Swift should directly support notifications
| Originator: | bigzaphod | ||
| Number: | rdar://17539879 | Date Originated: | July 2, 2014 |
| Status: | Open | Resolved: | |
| Product: | Developer Tools | Product Version: | |
| Classification: | Reproducible: |
I think it’d be nice if Swift had a partially-bridged NSNotificationCenter ability built in. Then we could easily make type-safe observers that have nice function names and type-checked parameters rather than unpacking stuff from an NSNotification or rolling our own implementations that try to do something similar, but badly. I believe that C# has something like this which they call “delegates” and you declare individual methods in the class as being a delegate method, which can then be subscribed to externally. In Swift, I imagine something similar but with a different name such as:
class FancyThing {
notification somethingDidHappen(result:Int)
init() {
}
func doSomething() {
somethingDidHappen(result:42)
}
}
var thing = FancyThing()
thing.somethingDidHappen += (block or function reference or selector name?)

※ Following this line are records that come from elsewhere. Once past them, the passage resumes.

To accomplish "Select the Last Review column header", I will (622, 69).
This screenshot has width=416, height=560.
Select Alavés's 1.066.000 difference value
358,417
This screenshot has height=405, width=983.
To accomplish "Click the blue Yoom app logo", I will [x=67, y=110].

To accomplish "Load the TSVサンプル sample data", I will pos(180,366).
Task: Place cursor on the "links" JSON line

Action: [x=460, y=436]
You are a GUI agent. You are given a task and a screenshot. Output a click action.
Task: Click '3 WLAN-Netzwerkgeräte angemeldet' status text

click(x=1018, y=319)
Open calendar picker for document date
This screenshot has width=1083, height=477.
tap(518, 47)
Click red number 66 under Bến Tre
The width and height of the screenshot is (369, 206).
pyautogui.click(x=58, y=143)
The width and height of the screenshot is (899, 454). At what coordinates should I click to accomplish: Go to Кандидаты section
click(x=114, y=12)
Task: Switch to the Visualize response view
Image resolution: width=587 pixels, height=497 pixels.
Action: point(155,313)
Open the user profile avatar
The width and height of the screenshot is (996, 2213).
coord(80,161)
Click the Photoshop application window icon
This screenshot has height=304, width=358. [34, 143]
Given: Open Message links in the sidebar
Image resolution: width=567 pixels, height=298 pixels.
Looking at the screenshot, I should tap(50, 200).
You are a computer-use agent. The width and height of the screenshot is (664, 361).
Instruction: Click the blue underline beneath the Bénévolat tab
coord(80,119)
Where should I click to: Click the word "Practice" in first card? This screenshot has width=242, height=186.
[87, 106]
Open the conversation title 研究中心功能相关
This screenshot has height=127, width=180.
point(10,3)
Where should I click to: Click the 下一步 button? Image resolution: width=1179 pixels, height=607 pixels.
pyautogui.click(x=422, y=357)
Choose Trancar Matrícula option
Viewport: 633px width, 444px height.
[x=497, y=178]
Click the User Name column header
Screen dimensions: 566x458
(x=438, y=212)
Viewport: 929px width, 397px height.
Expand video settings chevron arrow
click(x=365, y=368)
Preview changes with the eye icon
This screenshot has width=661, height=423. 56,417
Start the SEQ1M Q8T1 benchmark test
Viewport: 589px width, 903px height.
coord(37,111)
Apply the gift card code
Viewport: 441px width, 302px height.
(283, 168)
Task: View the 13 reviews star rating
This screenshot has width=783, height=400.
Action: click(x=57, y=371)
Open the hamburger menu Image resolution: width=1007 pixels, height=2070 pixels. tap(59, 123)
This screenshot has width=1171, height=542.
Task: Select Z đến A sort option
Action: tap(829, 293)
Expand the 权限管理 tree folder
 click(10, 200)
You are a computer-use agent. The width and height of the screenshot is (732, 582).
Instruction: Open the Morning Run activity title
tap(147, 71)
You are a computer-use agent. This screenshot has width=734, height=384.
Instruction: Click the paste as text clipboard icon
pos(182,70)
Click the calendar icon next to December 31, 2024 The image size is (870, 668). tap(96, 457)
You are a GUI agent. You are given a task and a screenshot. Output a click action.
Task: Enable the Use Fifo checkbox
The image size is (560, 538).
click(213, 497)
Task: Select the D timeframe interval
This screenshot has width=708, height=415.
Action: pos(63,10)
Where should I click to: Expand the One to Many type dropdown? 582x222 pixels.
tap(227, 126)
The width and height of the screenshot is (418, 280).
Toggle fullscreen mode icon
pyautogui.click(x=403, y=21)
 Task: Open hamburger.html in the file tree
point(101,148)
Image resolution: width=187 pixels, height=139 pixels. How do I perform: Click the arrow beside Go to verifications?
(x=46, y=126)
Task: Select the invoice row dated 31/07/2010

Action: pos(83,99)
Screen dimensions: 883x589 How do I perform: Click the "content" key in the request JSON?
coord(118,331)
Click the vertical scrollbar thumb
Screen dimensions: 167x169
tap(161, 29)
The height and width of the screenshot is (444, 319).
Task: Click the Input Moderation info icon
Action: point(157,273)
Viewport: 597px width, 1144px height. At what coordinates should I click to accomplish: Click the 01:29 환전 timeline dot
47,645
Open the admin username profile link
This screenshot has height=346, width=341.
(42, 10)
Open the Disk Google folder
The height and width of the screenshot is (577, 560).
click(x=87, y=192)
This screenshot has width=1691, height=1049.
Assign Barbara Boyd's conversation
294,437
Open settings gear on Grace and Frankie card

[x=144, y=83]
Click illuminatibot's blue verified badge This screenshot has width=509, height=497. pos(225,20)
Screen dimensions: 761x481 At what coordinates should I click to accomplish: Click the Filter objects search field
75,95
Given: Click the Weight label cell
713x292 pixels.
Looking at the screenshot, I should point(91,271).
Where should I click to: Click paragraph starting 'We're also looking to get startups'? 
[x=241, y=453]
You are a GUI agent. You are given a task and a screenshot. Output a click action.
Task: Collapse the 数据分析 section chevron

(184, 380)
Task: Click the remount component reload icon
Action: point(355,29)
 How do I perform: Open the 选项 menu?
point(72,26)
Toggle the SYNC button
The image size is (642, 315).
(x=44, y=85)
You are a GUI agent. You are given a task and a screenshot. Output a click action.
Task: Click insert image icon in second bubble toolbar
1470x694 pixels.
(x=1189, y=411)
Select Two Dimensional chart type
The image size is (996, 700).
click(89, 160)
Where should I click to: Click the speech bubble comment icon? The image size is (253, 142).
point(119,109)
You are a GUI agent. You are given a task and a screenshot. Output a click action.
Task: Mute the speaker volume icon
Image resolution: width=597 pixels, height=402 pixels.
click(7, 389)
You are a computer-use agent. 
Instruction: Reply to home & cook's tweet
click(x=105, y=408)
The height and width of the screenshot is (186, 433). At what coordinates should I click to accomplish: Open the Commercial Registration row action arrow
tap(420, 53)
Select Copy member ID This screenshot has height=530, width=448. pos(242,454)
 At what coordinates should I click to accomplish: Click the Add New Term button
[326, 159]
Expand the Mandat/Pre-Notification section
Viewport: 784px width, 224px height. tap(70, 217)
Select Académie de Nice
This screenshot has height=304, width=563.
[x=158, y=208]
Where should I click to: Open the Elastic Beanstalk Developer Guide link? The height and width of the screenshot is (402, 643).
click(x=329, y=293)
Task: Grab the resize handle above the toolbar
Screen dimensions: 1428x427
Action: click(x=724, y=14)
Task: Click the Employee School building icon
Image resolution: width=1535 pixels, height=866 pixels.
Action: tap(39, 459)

Notifications would always be functions and would always have a Void return type and they can always be directly called from within the class instance (or subclasses) without doing any optional checks even if there are no subscribers - but they could not be called from outside the class instance. So for example, this would not be allowed since attempts to send the notification from outside of the instance is probably unsafe and wrong anyway:
thing.somethingDidHappen(result:1000)
It’d also be rather cool if this could bridge to Objective-C and NSNotificationCenter automagically: So given the above example, the call to somethingDidHappen(result:42) in the doSomething() function would translate to a notification named FancyThingSomethingDidHappen with a userInfo value of @{“result” : @(42)} and appropriate object pointer being sent through the default notification center so that Objective-C code can observe the notifications easily in the usual ways.
I don’t think it would be necessary to bridge in the opposite direction, nor would this necessarily replace NSNotificationCenter in a Swift-only app - but it seems like the kind of thing that’d be very nice to have as I’m honestly not sure how to make notifications like these feel nice and clean and type safe and protocol-y in Swift without some first-class support. Perhaps there’s a way to do it using generics/meta stuff, but if it’s not straightforward then I don’t consider that a good sign.